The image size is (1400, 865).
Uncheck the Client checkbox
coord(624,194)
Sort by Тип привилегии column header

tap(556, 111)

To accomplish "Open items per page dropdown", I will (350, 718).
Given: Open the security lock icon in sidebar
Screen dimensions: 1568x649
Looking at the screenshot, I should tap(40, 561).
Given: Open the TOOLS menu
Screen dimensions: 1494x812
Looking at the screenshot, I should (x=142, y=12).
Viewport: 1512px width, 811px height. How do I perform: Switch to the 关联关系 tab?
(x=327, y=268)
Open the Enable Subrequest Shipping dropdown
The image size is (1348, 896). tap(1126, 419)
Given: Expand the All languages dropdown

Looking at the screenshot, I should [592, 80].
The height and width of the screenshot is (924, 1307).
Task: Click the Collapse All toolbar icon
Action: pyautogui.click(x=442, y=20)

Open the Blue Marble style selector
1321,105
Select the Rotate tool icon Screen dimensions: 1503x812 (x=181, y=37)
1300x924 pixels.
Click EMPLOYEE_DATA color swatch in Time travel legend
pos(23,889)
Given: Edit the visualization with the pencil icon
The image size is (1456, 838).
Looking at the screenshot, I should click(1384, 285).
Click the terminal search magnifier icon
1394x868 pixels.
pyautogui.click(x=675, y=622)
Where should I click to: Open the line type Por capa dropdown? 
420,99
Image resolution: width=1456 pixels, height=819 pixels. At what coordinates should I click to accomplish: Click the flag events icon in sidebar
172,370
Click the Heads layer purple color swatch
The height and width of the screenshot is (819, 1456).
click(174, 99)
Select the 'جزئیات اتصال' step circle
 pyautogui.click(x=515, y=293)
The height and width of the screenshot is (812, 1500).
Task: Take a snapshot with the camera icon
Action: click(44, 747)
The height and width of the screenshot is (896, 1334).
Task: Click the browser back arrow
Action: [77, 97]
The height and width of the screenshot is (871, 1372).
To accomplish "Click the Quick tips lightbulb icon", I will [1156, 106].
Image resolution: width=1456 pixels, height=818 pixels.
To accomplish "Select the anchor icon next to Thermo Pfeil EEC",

Your goal: Will you return exactly the lines above from the one with "Screen dimensions: 1494x812" down to the one with "Given: Edit the", counting both as part of the range?

Response to the exercise:
Screen dimensions: 1494x812
Looking at the screenshot, I should (x=142, y=12).
Viewport: 1512px width, 811px height. How do I perform: Switch to the 关联关系 tab?
(x=327, y=268)
Open the Enable Subrequest Shipping dropdown
The image size is (1348, 896). tap(1126, 419)
Given: Expand the All languages dropdown

Looking at the screenshot, I should [592, 80].
The height and width of the screenshot is (924, 1307).
Task: Click the Collapse All toolbar icon
Action: pyautogui.click(x=442, y=20)

Open the Blue Marble style selector
1321,105
Select the Rotate tool icon Screen dimensions: 1503x812 (x=181, y=37)
1300x924 pixels.
Click EMPLOYEE_DATA color swatch in Time travel legend
pos(23,889)
Given: Edit the visualization with the pencil icon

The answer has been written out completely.